Tribute to Dean Daniel John Meadorby Former Representative Jo Bonner
Posted on 2013-02-25
in the house of representatives
Monday, February 25, 2013
Mr. BONNER. Mr. Speaker, I rise to pay tribute to a distinguished
Alabamian who made many valuable contributions to the study of law both
in his home State and in the state of Virginia. Daniel John Meador, a
retired University of Virginia law professor and former dean of the
University of Alabama Law School, recently passed away at the age of
Professor Meador was born in Selma, Alabama in 1926. He attended The Citadel and later graduated from Auburn University and the University of Alabama Law School. He pursued graduate study at the Harvard Law School where he received the degree of Master of Laws in 1954.
During the Korean War, he served in the U.S. Army, first in the artillery and then in the Judge Advocate General's Corps in Korea. From 1954 to 1955, he was law clerk to Justice Hugo L. Black of the U.S. Supreme Court. He then entered law practice in Birmingham with the firm of Lange, Simpson, Robinson, and Somerville. In 1957 he joined the law faculty at the University of Virginia. From 1965 to 1966, he was a Fulbright Lecturer in England.
His deanship at the University of Alabama Law School from 1966 to 1970 came at a time of transition in the School's development. With the backing of the University president, Dr. Frank Rose, he was successful in greatly increasing financial support for the school from its alumni and others. Under his leadership the law library collection was doubled, the curriculum expanded, new faculty recruited, and a program of visiting professors and lecturers inaugurated. He was instrumental in obtaining for the school a chapter of Order of the Coif, the national legal honor society. He initiated plans for a new law school building, completed a decade later.

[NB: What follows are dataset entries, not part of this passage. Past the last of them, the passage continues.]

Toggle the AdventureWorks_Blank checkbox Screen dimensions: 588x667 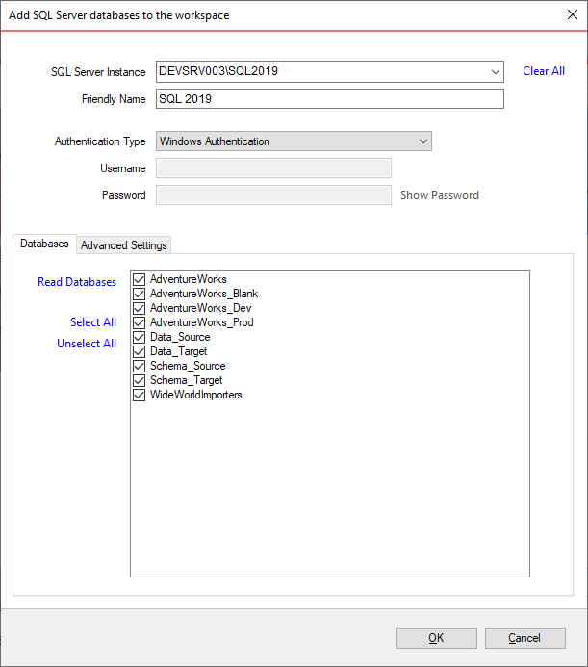[140, 294]
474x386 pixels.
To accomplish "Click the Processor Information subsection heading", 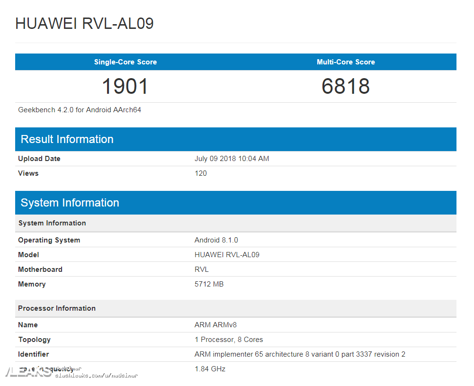I will coord(57,308).
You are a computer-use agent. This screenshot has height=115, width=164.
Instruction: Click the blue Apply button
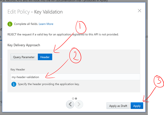137,106
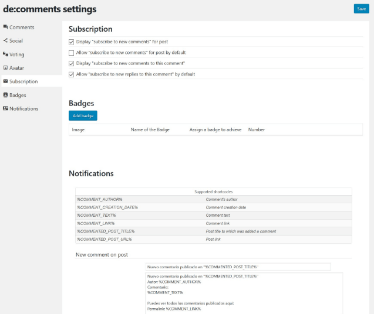
Task: Enable subscribe to new comments for post by default
Action: pyautogui.click(x=72, y=53)
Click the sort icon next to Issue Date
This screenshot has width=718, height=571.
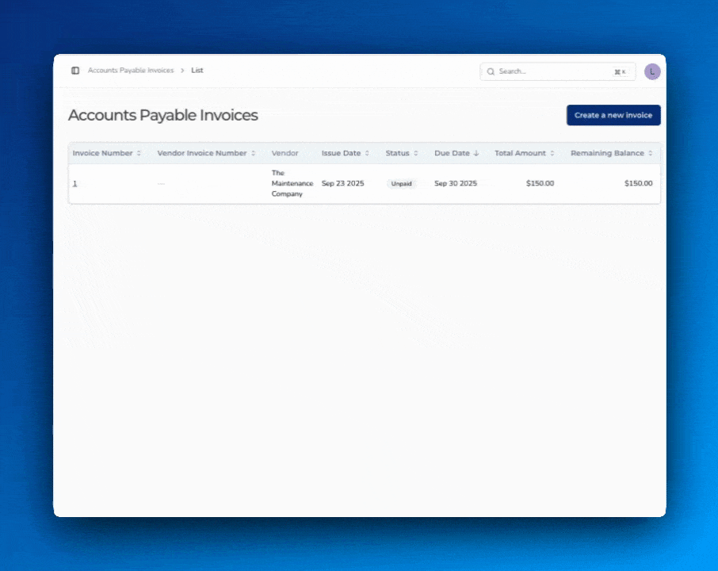tap(367, 153)
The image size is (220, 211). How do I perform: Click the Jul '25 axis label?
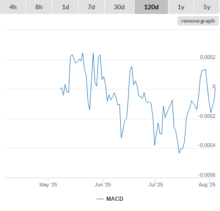click(x=155, y=185)
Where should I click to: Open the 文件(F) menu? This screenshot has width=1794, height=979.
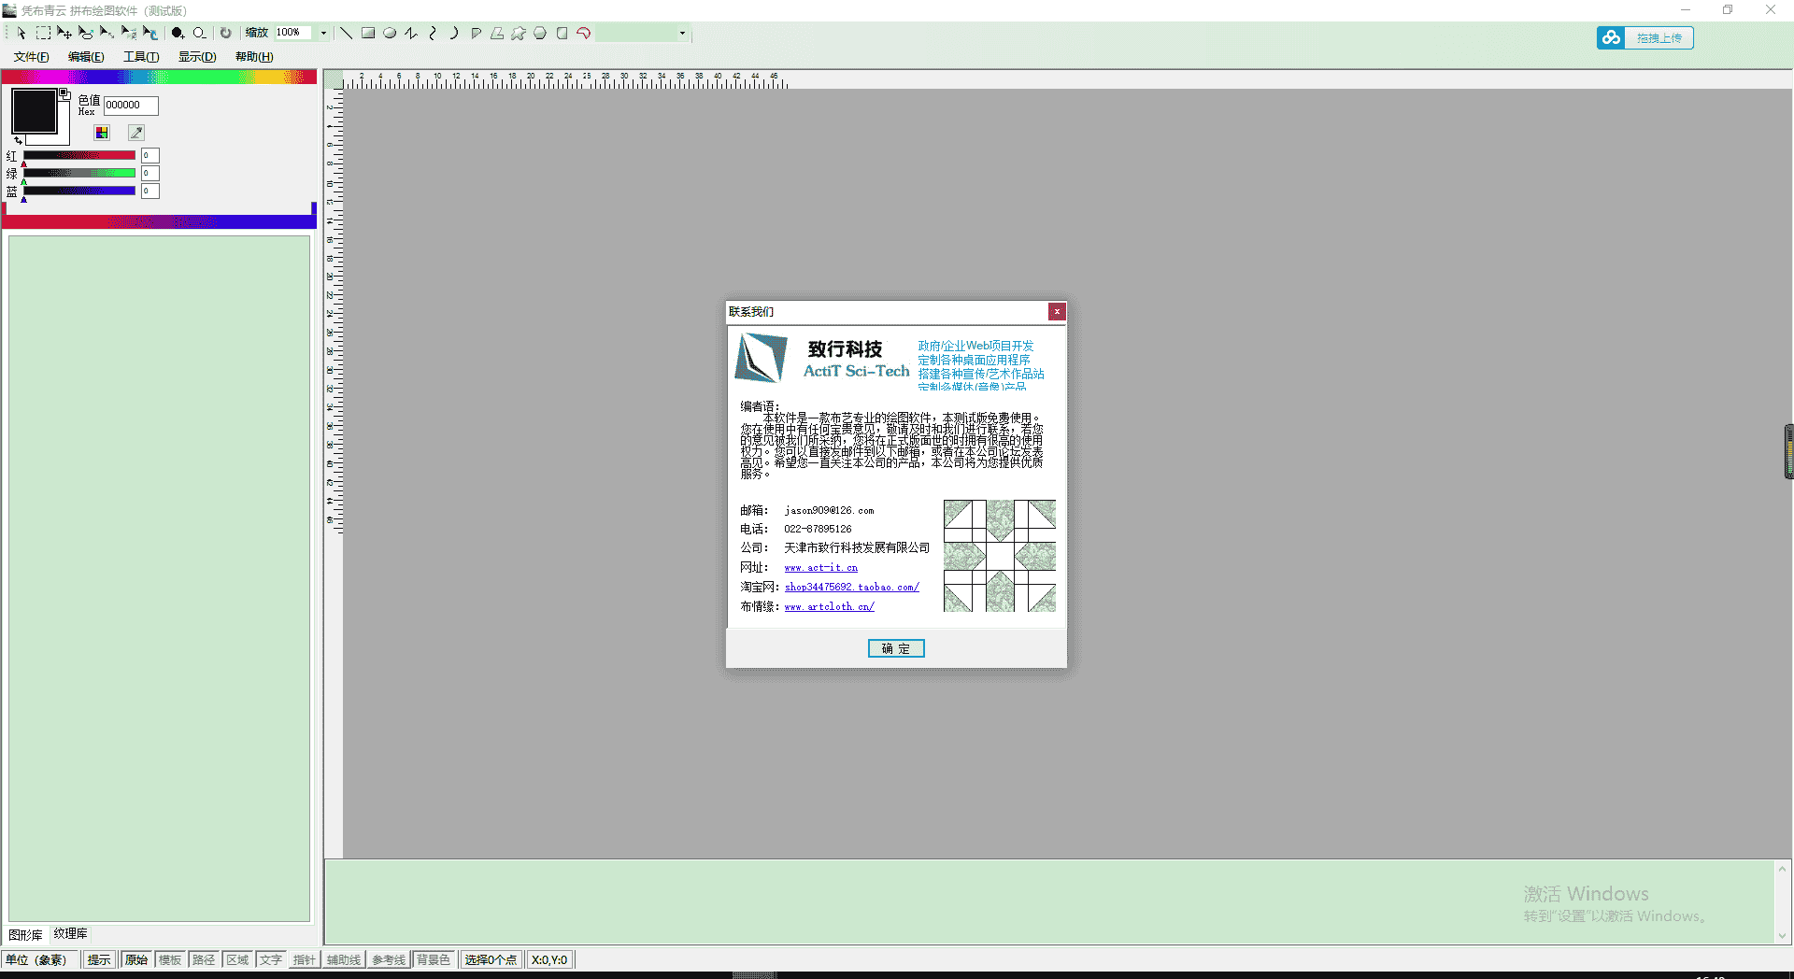click(x=31, y=57)
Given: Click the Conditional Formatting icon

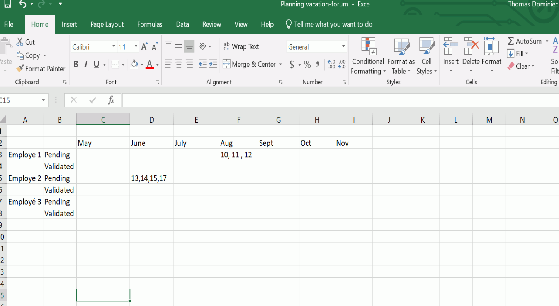Looking at the screenshot, I should pyautogui.click(x=369, y=47).
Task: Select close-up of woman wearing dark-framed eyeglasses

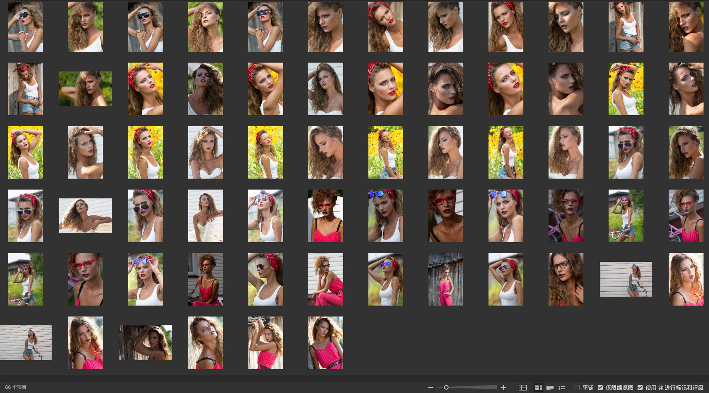Action: 566,279
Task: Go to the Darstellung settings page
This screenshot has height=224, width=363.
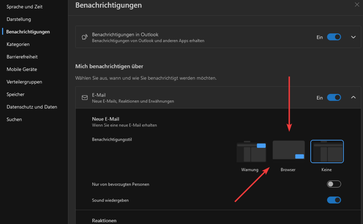Action: [19, 19]
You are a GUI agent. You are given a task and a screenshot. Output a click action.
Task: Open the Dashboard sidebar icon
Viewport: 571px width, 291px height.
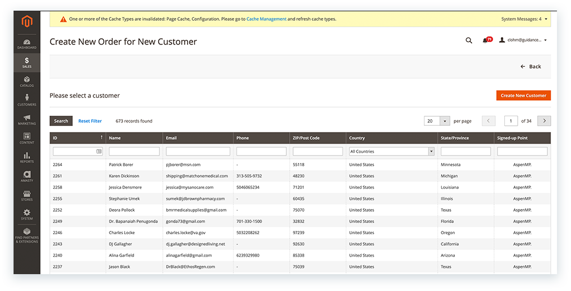(x=26, y=43)
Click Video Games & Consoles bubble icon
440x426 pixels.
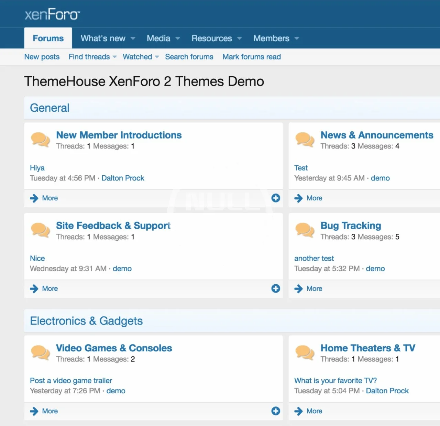coord(40,353)
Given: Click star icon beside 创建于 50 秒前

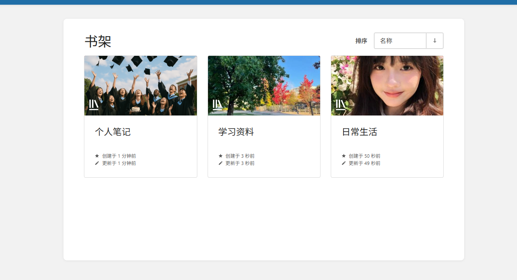Looking at the screenshot, I should pos(344,156).
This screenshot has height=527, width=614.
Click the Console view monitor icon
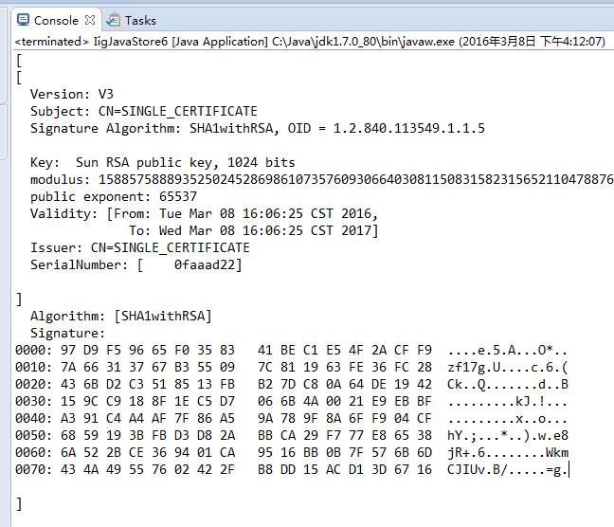point(23,20)
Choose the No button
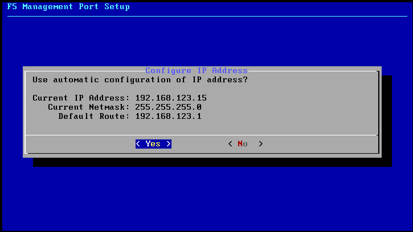Screen dimensions: 413x232 245,144
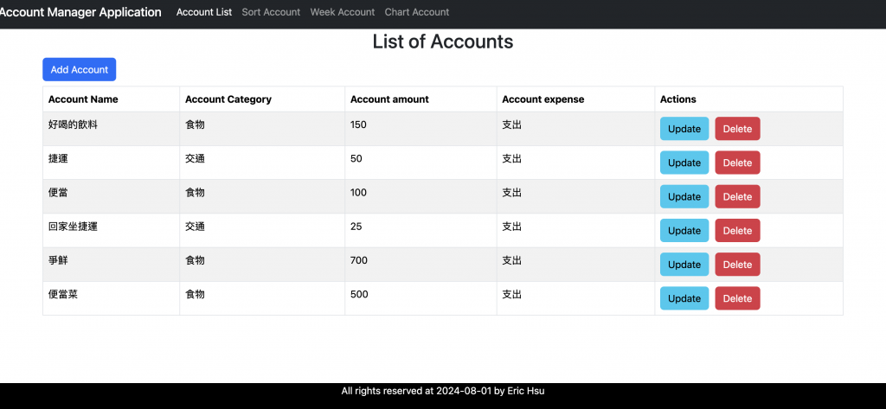Go to Sort Account page

click(271, 12)
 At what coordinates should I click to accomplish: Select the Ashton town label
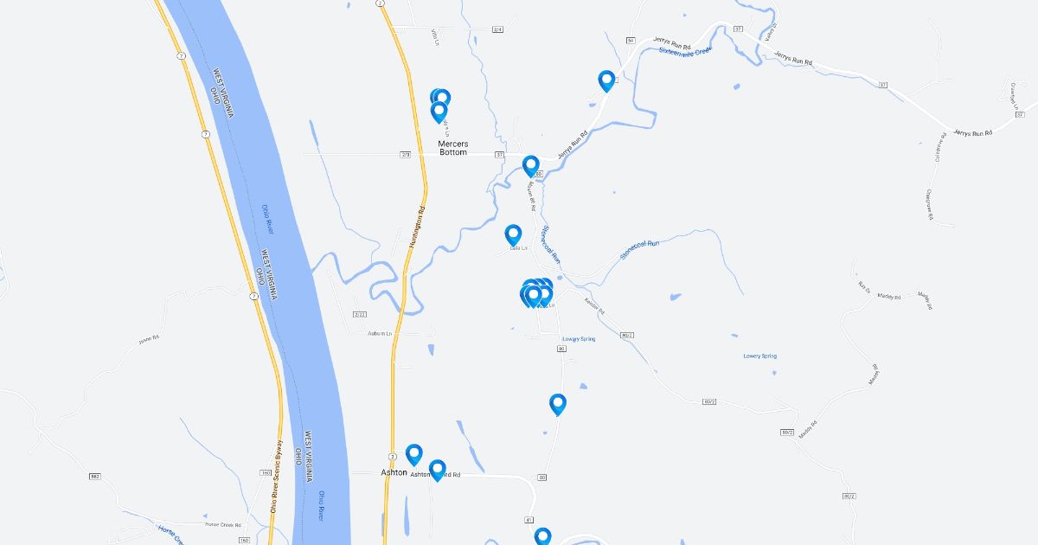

In 1970, he rejoined the University of Virginia law faculty as James Monroe Professor of Law, a position he held until his retirement in 1994. At the University of Virginia he received the Raven Award, Alumni Association Distinguished Professor Award, and the Thomas Jefferson Award, the University's highest honor.
From 1977 to 1979, he was an Assistant Attorney General in the U.S. Department of Justice, heading a new office entitled the Office for Improvements in the Administration of Justice. One of his most significant accomplishments there was the development of the bill that Congress enacted to create the U.S. Court of Appeals for the Federal Circuit and the Court of Federal Claims.
Dean Meador was the founding president of the Cahaba Foundation, a non-profit corporation dedicated to securing private financial support for the state historical park at Cahaba, Alabama's first State capital. He took a deep personal interest in Cahaba because his mother's family lived and conducted extensive [[Page E185]] farming operations there for three generations, and he spent much time there in his childhood. He recounted all of this in a memoir, At Cahaba--From Civil War to Great Depression. For his preservation efforts in Cahaba he received the distinguished service award from the Alabama Historical Commission.
On behalf of the people of Alabama, I wish to offer condolences to his wife, Alice, and their three children--Barrie Meador Boyd; Anna Meador Palms; Daniel J. Meador Jr., seven grandchildren, and a brother, Dr. Clifton K. Meador, former dean of the University of Alabama Medical School.